Last week we talked about how great leadership is most often noticed through how people treat us and make us feel. You may recall that great leaders make us feel safe, respected, empowered, forgiven, appreciated, honored. But what I left out of last week’s story is the most important question I asked of them.
Once we established their best source of leadership and the attributes of those leaders, I asked: “And do you treat yourself this way? With compassion, honor, appreciation, empowerment, respect, forgiveness?” and almost involuntarily, there were genuine, audible, ‘no’s’ rising from the crowd. The truth is, we seldom treat ourselves with this behavior of leadership. Instead, we pride ourselves on responses like: “I’m my own worst enemy! NO one is harder on me than I am myself!” as if that’s a good thing.

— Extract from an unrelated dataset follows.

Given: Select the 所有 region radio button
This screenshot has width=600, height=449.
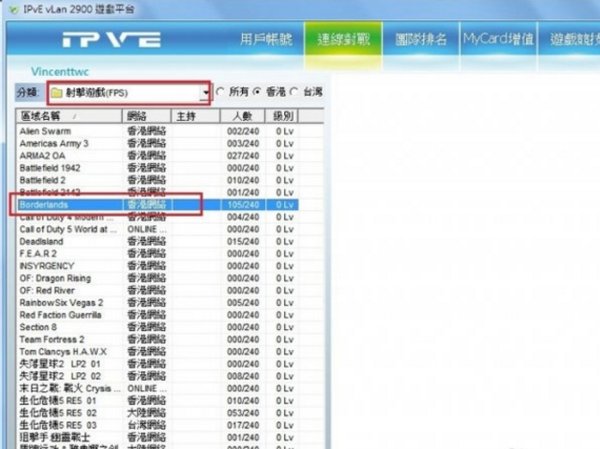Looking at the screenshot, I should pos(221,92).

What’s wrong with this picture?
You see, real leadership begins with how we treat, inspire, forgive and communicate — with ourselves. Do you talk down to you, or punish yourself for mistakes that are human? Do you doubt your worthiness and by doing so, limit your visions and dreams? If you want to truly be a better leader to others, consider the changes you could implement with how you lead yourself. After all, those you lead notice and can see the hypocrisy. You have the perfect model — just think of that great leader you admire, whether it’s your mom, coach, neighbor, grandmother… and do what they did. I know, it feels easier to treat everyone that way, and so much harder to give yourself the same love. Do it anyway.
Because I’ll tell you one thing: If you can’t treat yourself that way, your leadership of others will never reach its full potential — it will always feel like you’re behind the wheel of a Ferrari, but can’t get it out of first gear. Sure, it’s still a blast, but it will frustrate the hell out of you because you are no where near its full potential.